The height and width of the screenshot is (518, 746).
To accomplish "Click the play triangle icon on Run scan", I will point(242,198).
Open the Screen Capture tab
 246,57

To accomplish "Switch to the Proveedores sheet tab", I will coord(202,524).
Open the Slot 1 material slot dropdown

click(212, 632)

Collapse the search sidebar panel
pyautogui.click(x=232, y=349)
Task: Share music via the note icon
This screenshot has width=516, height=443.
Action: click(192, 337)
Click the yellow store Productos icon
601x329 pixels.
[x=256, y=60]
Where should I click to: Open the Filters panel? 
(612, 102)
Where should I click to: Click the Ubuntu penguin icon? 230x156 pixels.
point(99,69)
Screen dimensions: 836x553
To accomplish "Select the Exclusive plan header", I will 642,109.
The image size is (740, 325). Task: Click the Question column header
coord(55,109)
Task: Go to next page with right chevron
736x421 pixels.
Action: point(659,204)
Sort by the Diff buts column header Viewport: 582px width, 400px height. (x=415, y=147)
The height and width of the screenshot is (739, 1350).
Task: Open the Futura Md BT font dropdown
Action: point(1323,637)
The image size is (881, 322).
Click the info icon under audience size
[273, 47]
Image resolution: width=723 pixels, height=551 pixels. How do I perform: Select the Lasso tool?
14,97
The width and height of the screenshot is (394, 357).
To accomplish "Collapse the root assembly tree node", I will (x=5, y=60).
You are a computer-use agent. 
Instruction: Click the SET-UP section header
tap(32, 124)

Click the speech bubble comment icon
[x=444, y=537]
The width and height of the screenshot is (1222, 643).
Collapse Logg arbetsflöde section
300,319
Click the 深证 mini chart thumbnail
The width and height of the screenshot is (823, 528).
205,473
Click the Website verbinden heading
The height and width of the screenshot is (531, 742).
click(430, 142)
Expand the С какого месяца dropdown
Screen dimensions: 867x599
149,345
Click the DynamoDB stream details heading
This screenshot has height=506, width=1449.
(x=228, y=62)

################

■ Exercise prompt ■
Rescale the items starting at the line that contains "Click the DynamoDB stream details heading" and ending at the end of the items, both included. Give every line again, with each answer coordinate multiplied by 0.2 and rounded to a whole number, halves up.

■ Finished answer ■
Click the DynamoDB stream details heading
This screenshot has height=506, width=1449.
(x=46, y=12)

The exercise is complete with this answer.